M I think, just like anything, it’s a people business. I’ve got a great staff and high character kids and I think that is how it changes — when the people in the organization are all pulling in some same direction. We’ve always believed we can do that. It’s been a process and there are no shortcuts in that process at all.
P What’s your favorite part about being the head coach of Furman?
M Getting to work with these people. Working with these kids and a great staff at an unbelievable university and a great community. What’s not to like? Living here in Greenville and working at one of the top universities in the country in my opinion and working with these kinds of people, it couldn’t be any better.
P What does the team need to work on to have another strong showing at the SoCon tournament?
M I think like every team it’s continuing the mindset of trying to get better everyday, executing in all areas. We’ve been a good defensive team and we need to continue to sure up things on that end and executing. When we play good defense with intensity, share the ball on offense and rebound, we’re a good team. But we’re like every other team. The teams that continue to get better and sure up all the little areas and get everybody at their best individually.
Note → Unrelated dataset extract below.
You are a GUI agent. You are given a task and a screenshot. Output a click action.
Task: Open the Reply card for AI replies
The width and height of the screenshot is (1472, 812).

The only way we can be our best is if everybody is at their best individually. So I think we’ve got a lot of improving to do in a lot of areas and that’s the key for us moving into the tournament.
P How has having a strong fan base at home helped you have a 13-1 record at Timmons Arena?
M It’s awesome. One of the first things when you’re turning a program around is you have to establish a home court. I’ve always believed Timmons can be a great home court. I think you’ve obviously seen it play out this season. The fans have been amazing. They do make a difference. They make a difference bringing energy to your team and helping them pull through tough situations and I think they have an affect on the opposing team. It works both ways. College basketball is really unique that way. The fans are close to the court and see the emotions of the players. You really feel like you’re apart of the game when you’re there. It’s been fun to see the fans do that and apart of our success.
P Is there anything else that fans can do to help the team?
M Just keep coming and supporting. It does make a difference. It was great to see the fans out at the Wofford game. It really brought a great energy to the game, and we’d love to see people in Asheville for the SoCon tournament.
P Was last year’s SoCon tournament a springboard for the success this season?
M I think so. People ask when did it turn and it’s turned slowly over time but the way we ended last season really was a springboard, believing we could do it and believing in the process. And another turning point was right after Christmas this year. I thought we really kicked it into gear. It’s all about playing your best in conference play.
P How has having depth played a role in this year’s success?
M Last year so many young players got a ton of experience. And those guys became sophomores by the end of last year. We have more depth than we ever had and there’s been so many times when different guys have stepped up on different nights. Whenever we’ve had to call on somebody they’ve been able to step in and do a nice job. It really helps you over the course of a season. The other place I think it really helps you is practice. When practice is competitive everyday that really makes a difference in your growth. That’s helped us over the season and hopefully it will help us down the stretch and into the conference tournament when you’ve got to win three games in three days.
P How have you enjoyed coaching Stephen Croone in his illustrious Furman career?
M He’s a better kid than player. I remember my first year as coach when he was a sophomore and talking to him about how he can be apart of turning this program around, playing for championships and being one of the best guards in Furman history. And he’s done all those things. But to see him do that throughout his career it has been awesome. I’ve been blessed to coach him and the other seniors.